You and I LEARNED how to endure and survive what was done to us, the unimaginable brutality, the fundamental insane madness, the encroachment of evil done to small children – only we were somehow NOT helpless.  We were able, instant by instant, to LEARN as our lives passed through the time of our childhoods from birth, how to keep our inner self intact along with our body which houses us.

“Learning” is a much humbler word than “resiliency” is.  It carries no special stretch of thought to imagine.  Does a newborn learn how to cry?  Does an infant learn how to smile, roll over, sit up, crawl, walk?  I say my youngest grandson is learning to talk.  How is gaining the ability to talk any different than gaining the ability to crawl – or to survive the in-survivable?  For how we made it through to the other end DID come from within us.  Somehow.

To me it is this “somehow” as it applies to all I mention in this prior paragraph that needs to capture attention when considering how unbearable trauma is made bearable to those who survive it.  And for some, like my mother and your father, the ability to bear whatever happened to them during the most critical stages of their early life seemed to have forced madness to erupt without cessation.

There is no line between survival and triumph, absolute triumph, when it comes to people like you and me.  Of what shape and form was our lifeline?  This line of thought only sends me backward in my thinking.  Does a zygote learn to grow its body?  Does it grow only because it is so-called resilient?

And again I question even the growing collective body of thoughts about “attachment.”  It is essentially an attachment of self from the start of life to self that causes a life to move forward in time no matter what circumstances it may be traveling through.  Attachment is not a series of Hallmark Moments.  It is a very literal physiological process of interactive relationships that take place according to critically important discernable patterns that sustain, maintain life so that death does not occur.
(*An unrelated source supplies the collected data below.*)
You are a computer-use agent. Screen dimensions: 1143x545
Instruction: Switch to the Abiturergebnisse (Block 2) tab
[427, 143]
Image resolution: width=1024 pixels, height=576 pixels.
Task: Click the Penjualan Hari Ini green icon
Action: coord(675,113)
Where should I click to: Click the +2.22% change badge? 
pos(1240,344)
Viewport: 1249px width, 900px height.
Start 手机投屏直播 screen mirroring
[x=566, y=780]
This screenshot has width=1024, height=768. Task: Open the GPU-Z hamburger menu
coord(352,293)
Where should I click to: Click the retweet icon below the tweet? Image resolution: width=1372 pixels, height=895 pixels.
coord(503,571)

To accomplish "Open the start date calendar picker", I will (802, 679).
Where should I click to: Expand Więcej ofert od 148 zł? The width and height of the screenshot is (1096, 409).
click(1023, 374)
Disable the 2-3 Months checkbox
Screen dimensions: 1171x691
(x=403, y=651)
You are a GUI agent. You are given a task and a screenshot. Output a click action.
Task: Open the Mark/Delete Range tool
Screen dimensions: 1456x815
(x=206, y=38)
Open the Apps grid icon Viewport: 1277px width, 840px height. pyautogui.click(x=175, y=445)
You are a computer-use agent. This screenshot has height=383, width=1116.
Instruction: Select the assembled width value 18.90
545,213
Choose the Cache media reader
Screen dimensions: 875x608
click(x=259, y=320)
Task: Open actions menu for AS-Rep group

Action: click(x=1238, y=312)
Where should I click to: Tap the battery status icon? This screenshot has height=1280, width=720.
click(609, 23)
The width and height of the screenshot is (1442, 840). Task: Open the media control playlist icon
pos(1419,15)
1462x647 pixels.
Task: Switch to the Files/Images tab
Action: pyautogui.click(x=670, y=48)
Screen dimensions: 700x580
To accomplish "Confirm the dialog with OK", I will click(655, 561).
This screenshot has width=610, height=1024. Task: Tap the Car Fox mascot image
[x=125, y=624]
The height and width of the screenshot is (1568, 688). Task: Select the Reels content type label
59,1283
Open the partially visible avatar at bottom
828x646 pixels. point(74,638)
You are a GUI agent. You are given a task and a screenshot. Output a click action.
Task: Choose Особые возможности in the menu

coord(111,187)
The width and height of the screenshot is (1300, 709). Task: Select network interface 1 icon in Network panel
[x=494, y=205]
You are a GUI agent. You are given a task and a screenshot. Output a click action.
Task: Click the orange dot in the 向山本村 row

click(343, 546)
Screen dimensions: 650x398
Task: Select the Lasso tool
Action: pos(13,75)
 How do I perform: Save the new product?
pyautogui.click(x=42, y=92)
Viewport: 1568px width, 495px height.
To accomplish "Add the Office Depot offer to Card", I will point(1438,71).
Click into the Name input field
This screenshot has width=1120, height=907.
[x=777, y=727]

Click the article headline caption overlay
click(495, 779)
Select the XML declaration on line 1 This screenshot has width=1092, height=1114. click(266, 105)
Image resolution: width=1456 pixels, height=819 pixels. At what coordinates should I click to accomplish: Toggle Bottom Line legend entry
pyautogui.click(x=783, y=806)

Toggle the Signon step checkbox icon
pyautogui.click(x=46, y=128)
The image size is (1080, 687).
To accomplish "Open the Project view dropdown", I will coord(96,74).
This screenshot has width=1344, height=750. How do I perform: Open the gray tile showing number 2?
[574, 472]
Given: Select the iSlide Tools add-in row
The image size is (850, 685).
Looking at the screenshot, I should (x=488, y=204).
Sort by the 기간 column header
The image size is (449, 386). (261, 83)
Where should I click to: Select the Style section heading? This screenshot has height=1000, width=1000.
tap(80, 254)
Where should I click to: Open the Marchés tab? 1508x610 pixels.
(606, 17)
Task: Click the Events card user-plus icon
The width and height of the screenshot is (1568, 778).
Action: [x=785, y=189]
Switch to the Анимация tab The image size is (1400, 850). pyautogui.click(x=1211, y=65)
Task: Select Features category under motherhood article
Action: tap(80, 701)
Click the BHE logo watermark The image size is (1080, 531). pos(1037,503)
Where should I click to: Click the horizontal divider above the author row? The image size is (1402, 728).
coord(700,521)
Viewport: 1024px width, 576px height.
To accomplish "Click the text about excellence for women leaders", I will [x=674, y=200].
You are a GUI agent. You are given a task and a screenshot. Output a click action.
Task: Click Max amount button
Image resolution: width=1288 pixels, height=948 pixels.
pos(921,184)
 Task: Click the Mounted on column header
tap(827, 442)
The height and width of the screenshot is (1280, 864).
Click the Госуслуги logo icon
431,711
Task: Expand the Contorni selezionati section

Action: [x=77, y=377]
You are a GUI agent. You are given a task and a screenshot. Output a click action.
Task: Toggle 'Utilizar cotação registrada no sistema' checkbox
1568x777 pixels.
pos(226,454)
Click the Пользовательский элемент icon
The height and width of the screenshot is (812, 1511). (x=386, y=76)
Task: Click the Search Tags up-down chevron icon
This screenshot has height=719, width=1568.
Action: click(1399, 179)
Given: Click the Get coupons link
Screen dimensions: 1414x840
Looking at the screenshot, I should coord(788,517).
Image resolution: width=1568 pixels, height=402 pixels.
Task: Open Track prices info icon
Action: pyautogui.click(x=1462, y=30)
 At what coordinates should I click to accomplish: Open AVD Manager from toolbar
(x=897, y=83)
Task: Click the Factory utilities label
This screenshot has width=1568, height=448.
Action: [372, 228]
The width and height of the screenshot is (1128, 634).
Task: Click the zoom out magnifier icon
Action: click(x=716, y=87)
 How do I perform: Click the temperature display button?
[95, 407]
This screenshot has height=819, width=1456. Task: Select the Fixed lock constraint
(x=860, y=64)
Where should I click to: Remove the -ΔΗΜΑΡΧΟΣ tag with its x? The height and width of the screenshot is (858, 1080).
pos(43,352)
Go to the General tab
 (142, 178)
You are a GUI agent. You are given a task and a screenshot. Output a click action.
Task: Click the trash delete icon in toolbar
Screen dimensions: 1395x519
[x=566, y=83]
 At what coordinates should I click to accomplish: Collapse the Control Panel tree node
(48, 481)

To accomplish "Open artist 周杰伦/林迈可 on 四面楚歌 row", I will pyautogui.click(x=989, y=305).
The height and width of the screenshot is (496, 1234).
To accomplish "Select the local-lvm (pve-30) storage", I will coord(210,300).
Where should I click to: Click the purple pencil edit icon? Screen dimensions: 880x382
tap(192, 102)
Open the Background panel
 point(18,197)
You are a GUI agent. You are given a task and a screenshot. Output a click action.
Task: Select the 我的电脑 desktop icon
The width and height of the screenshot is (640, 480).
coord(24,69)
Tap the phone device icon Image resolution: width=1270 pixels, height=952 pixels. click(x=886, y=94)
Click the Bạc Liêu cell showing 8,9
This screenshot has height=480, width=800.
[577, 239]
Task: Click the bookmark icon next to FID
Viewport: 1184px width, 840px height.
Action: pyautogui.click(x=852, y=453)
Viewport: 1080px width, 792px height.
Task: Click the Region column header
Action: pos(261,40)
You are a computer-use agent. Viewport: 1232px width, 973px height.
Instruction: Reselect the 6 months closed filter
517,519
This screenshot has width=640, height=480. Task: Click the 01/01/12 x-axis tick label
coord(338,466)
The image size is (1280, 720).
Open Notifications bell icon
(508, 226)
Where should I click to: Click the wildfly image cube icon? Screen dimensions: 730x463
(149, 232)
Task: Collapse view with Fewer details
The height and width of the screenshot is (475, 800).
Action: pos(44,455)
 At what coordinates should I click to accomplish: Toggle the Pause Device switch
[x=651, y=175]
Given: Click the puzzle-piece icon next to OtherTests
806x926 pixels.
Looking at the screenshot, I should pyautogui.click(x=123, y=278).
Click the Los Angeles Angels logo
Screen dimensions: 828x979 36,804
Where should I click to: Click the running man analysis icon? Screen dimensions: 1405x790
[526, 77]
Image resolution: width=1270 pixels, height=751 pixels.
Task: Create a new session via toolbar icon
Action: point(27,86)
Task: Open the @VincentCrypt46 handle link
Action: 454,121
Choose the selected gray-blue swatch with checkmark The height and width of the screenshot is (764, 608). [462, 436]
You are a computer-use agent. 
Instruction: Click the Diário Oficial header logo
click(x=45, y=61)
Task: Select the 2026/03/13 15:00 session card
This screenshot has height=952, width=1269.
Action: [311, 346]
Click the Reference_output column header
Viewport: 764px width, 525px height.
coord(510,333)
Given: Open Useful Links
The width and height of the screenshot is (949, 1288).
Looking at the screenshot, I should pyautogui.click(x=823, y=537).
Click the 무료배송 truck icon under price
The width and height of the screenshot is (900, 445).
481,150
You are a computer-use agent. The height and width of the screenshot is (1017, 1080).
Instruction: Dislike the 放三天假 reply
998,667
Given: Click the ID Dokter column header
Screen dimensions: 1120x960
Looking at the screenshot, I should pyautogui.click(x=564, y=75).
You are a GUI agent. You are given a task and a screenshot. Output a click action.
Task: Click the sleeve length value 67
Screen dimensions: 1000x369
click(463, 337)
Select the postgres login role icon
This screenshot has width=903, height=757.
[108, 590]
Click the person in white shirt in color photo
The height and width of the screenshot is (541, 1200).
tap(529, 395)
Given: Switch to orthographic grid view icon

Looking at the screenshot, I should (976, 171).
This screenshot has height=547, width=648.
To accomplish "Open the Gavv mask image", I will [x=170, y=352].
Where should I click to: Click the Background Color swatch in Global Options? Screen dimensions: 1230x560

It seems, Tina, that you and I could importantly collaborate on a book about these topics and our time, effort and investment would not be wasted.  If, however as I suspect, humans are involved in an organic process of learning right now it may be that a requisite level of maturity has not yet collectively been reached that would allow for comprehension of what we have to say.  What we know.

In the meantime you and I exist as chaos theorists discovered within that “mystic” space where creation itself takes place in the “insignificant” realms of statistical improbability.


Here is our first book out in ebook format.  Click here to view or purchase –

Story Without Words:  How Did Child Abuse Break My Mother?

It lists for $2.99 and can be read by Amazon Prime customers without charge.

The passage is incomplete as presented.